Start PAGE EXCERPT

I want to start off by stating that not all revitalization or redevelopment results in displacement. For years, there was a lot of debate in the scholarly community about whether the negative impacts of gentrification do in fact happen. And there was conflicting evidence because displacement seemed to be found in one place but not another. However, recent research suggests not all gentrification is alike. Most importantly, the kind of gentrification that I am most concerned about – the kind that involves displacement – happens most often where there is the kind of large scale developments that we see in Chinatown, Dudley, and also in East Boston. By the way, that’s not to say that the displacement that has happened in South End isn’t real but that there are clearly different mechanisms at work there. Just like you can break your leg by falling off a ladder or by getting into a car accident, there are different ways that displacement can occur.

Now, it just so happens that the same people who are at risk of displacement through “revitalization” or “redevelopment” are also the people who live with and fight against environmental injustice.

Historically, the focus on environmental injustice involved the siting of noxious or polluting facilities – hazardous waste sites, trash transfer stations, power plants, large scale hog farms in rural areas. In this conception of environmental injustice, the injustice occurs through disproportionate environmental exposures of some kind. This way of thinking about environmental injustice allows us to easily see how activities that create pollution and other safety hazards become environmental justice issues.

End PAGE EXCERPT

> [WHAT YOU WILL DO]:
1. List the kinds of noxious or polluting facilities that the passage on gentrification and environmental injustice gives as the historical focus of environmental injustice.
2. In the passage on gentrification and environmental injustice, write out word for word the part from "Now, it just" to "environmental justice issues.".

Start GIVEN INFORMATION

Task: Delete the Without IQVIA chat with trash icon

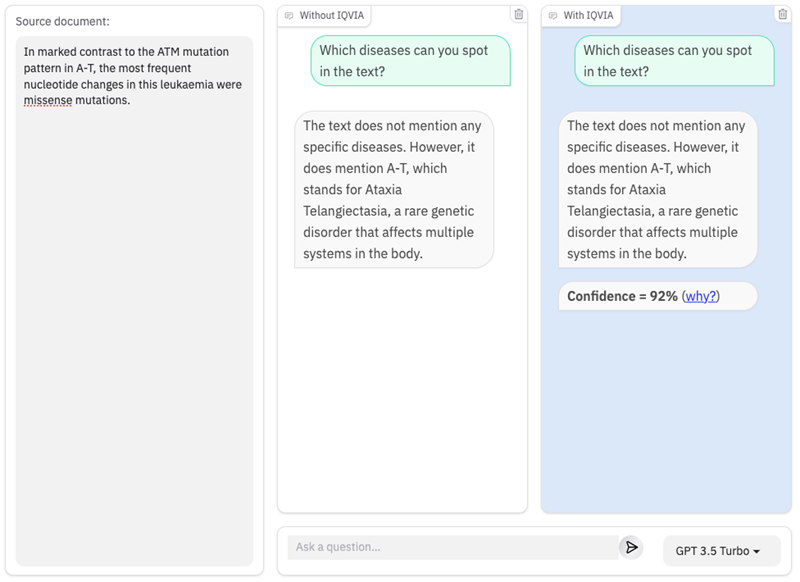Action: [x=518, y=14]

End GIVEN INFORMATION

> [SOLUTIONS TO THE EXERCISE]:
1.
- hazardous waste sites
- trash transfer stations
- power plants
- large scale hog farms in rural areas

2.
Now, it just so happens that the same people who are at risk of displacement through “revitalization” or “redevelopment” are also the people who live with and fight against environmental injustice.

Historically, the focus on environmental injustice involved the siting of noxious or polluting facilities – hazardous waste sites, trash transfer stations, power plants, large scale hog farms in rural areas. In this conception of environmental injustice, the injustice occurs through disproportionate environmental exposures of some kind. This way of thinking about environmental injustice allows us to easily see how activities that create pollution and other safety hazards become environmental justice issues.